駅を背にし、Peck Seah St. と平行して更に左にTras St. とTanjong Pagar Rd. と続くのですが、このあたりは古き良きシンガポールの建物が残り、昔ながらの生活の様子を留めている所で、目的もなくぶらぶらするだけでも、とても楽しく探索出来ますよ。
細い路地に足を踏み入れれば、屋外で散髪をする理髪屋があったりなど、とても近代国家とは思えない、ちょっと懐かしくてほっとする光景を見ることが出来ます。
カフェやレストランも多数あるのですが、今回紹介するのは、梅林(MOILUM)という中華料理の店です。
Tras St. を Maxwell Rd.方面に進むとやがて、車が入れない小道に入り、Maxwell Rd.に突き当たる直前の左側にこの店があります。歩いていて”おや?これはいけるかも” と私の嗅覚が反応し飛び込みで入ってみました。もちろんどんなガイドブックにも紹介されていませんので穴場中の穴場ですね。
ランチタイムにはちょっと早い時間で店内に客は誰もいませんでしたが、SPECIAL SET LUNCH MENU から、チャーシューライスセットを選択しました。
1)ROAST CHICKEN RICE
2)FRiDE RICE WITH ONE SUNNYSIDE UP
3)BONELESS CHIKKEN WITH HAM
4) "CHA SIEW" OR ROASTPORK RICE
の中からメインを選択し、他に付け合わせの野菜と、スープが付いてきます。これでなんとS$5.90 日本円で約380円は日本人にとっては驚きの値段ですね。
少し甘めのチャーシューに、極旨のあんがからんで、あっという間に完食してしまいました。スープの方は薬膳っぽく、見た目は今一なのですが、レンコン、とうもろこし、豆、たけのこ、チャーシューの塊、干しタコなどが入っていて、とっても身体に良さそうですよ。あっさりと言うか熱い中でもすっと飲めてしまうそんなスープです。
お店のお母さん?がとても気さくで、料理のことや店のことについて、色々な話しを聞くことができました。
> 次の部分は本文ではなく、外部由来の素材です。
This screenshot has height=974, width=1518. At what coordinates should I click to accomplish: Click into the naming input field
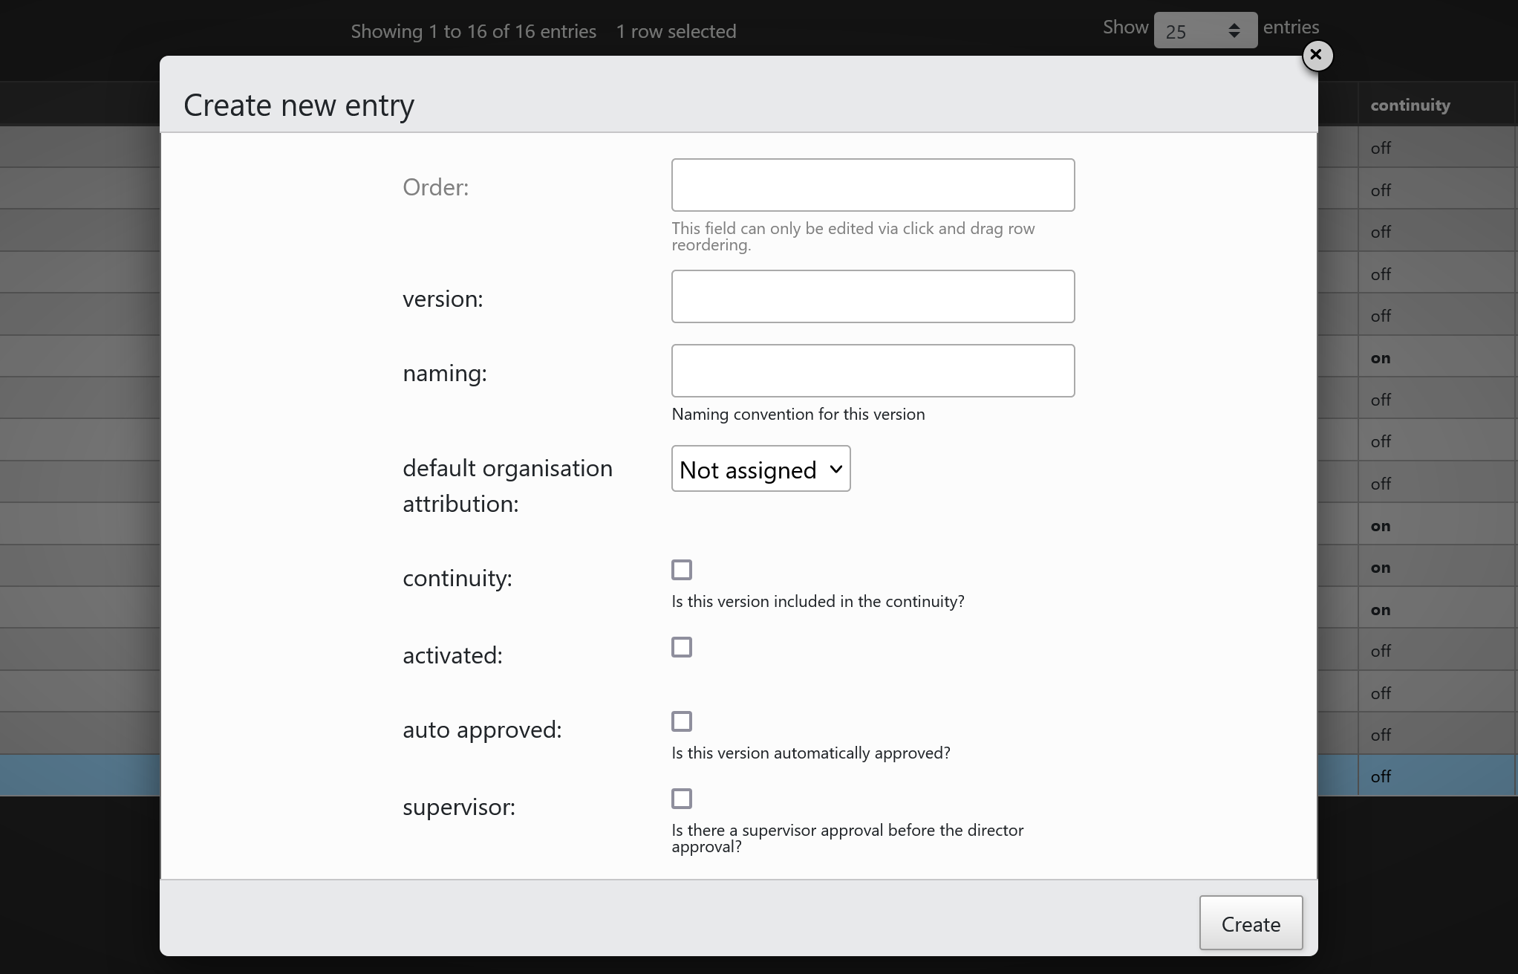click(873, 371)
一人旅の場合、人と触れ合い話をするのがとても楽しいことですよね。特に食事時など一人でもくもく食べていてもあまり楽しく無いことで、食べながら食材の話をしたり、店の話をしたりととてもアットホームな雰囲気にさせられました。なんでもこの店、”祖父の代から代々80年の歴史をもつ店で、ずっと同じ味を伝統で守ってきた自慢料理なんですよ。” などと聞かされ、伝統の味をじっくり味わってきました。
”またシンガポールに来たら、是非この店に来てね” そんな分かれ方をして、今回の旅の良さを改めて感じました。
Duxton Rd.には、古いヨーロッパの邸宅のようなプチホテル Berjaya Duxon hotel に見学がてら立ち寄るのも良いかもしれませんね。
Neil Rd.まで進むと、中国茶で有名な Tea Chapter (淵茶)
があります。店の3階にある板の間では、足を投げ出しゆっくりと中国茶を飲んで過ごすことが出来ますので、歩き疲れた時、休憩するのにうってつけですね。